Canadian politician (1942–2024)

John Edward Hastings (March 16, 1942 – May 15, 2024) was a Canadian politician in Ontario, Canada. He was a Progressive Conservative member of the Legislative Assembly of Ontario from 1995 to 2003.

==Background==
Hastings earned degrees from the University of Western Ontario (1963) and the University of Toronto (1967). He worked as a political researcher and as a teacher in Ontario's Secondary School system. In 1975, he worked as executive assistant to provincial cabinet minister Lorne Henderson. Hastings was a member of the Worker's Compensation Board from 1977 to 1994 and also served on the advisory board of the Institute of Study of Antisocial Behaviour in Youth before entering public life.

==Politics==
Hastings ran for Toronto's Hydro Commission in 1985 and was elected to the second position. He was elected to the Etobicoke City Council in 1988, and held this position until 1995.

Hastings was elected to the Ontario legislature in the 1995 provincial election, defeating long-serving New Democrat Ed Philip by fewer than 1,000 votes in Etobicoke—Rexdale. In 1997, he was appointed a parliamentary assistant to the minister of transportation.

In the 1999 provincial election, Hastings ran for re-election in the redistributed riding of Etobicoke North and retained his seat with less than 40 per cent of the popular vote. Hastings's riding was targeted by both the Liberals and NDP, and many believe that "vote-splitting" among the opposition parties caused his re-election. In 2000, Hastings supported Stockwell Day for the leadership of the Canadian Alliance on the second ballot of the newly formed party's leadership contest.

He supported Ernie Eves to replace Harris as party leader in 2002, even though his riding executive endorsed rival candidate Jim Flaherty. Hastings rarely spoke in the legislature after Harris' retirement as premier and did not seek re-election in 2003.

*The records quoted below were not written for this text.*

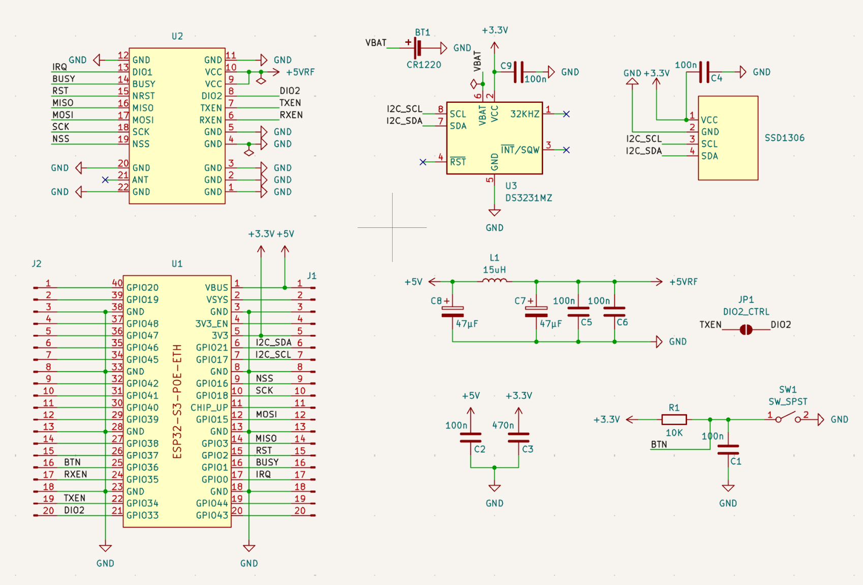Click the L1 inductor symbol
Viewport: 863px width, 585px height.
(494, 280)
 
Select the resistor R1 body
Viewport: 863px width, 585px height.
(674, 420)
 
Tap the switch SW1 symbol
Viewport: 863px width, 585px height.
(788, 418)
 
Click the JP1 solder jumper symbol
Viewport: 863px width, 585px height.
(746, 330)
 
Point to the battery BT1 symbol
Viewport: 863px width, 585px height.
(418, 48)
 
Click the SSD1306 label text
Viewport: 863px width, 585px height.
(784, 138)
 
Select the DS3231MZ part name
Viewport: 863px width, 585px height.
(528, 198)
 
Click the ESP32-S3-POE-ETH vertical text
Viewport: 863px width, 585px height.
(177, 402)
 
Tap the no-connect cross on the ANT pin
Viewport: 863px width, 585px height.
(105, 180)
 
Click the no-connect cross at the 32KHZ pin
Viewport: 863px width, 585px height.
(566, 114)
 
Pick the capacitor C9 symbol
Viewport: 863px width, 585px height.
(518, 72)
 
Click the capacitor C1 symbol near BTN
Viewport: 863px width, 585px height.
(728, 449)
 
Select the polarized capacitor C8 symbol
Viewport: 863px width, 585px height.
(453, 311)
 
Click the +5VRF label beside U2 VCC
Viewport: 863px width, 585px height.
(300, 72)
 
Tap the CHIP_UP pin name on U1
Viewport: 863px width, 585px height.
(209, 407)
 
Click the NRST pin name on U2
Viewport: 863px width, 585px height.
(143, 96)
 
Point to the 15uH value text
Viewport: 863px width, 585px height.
(494, 270)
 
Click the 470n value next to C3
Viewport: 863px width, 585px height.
(502, 425)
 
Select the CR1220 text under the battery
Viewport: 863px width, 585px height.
(424, 65)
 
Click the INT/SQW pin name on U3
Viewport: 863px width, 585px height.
(520, 150)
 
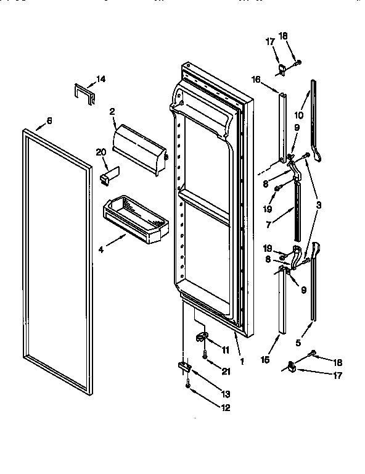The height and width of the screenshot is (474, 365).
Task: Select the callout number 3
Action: (x=318, y=204)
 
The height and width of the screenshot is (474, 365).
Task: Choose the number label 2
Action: (x=113, y=111)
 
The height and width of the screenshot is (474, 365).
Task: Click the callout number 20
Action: (x=100, y=152)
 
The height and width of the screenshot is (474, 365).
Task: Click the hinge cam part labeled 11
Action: (x=201, y=336)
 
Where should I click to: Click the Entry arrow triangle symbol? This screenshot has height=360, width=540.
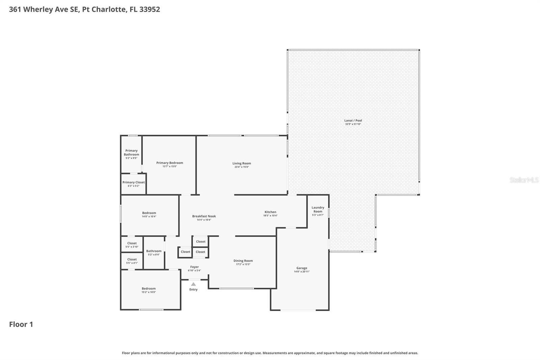(x=193, y=284)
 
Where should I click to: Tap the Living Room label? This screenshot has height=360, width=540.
(x=242, y=163)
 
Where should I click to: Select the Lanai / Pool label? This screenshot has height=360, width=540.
(x=353, y=121)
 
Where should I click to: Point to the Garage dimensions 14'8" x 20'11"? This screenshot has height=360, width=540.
(x=302, y=272)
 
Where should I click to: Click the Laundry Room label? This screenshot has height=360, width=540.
(x=318, y=209)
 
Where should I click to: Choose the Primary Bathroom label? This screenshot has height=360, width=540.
(x=131, y=153)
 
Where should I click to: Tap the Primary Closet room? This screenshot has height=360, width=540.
(x=134, y=184)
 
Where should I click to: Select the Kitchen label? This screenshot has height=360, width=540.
(x=270, y=212)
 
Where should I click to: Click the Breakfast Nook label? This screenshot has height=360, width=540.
(x=204, y=216)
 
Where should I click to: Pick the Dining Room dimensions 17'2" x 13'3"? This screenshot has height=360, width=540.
(x=243, y=264)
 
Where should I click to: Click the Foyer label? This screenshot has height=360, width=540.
(x=194, y=267)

On November 13, 2006, Hastings was elected to the Toronto District School Board as Trustee for Ward 1 (Etobicoke North), defeating incumbent Stan Nemiroff. Hastings took office in December 2006. He was re-elected in 2010 but was defeated in 2014 by Michael Ford who was fifty-two years his junior, the nephew of then-Mayor Rob Ford and then-councillor Doug Ford. After 17 months, Michael Ford vacated his school board seat to run for the municipal council seat held by Rob Ford at his death. Hastings sought to regain the school board seat in the 2016 by-election but was defeated by business owner Avtar Minhas.

Hastings died on May 15, 2024, at the age of 82.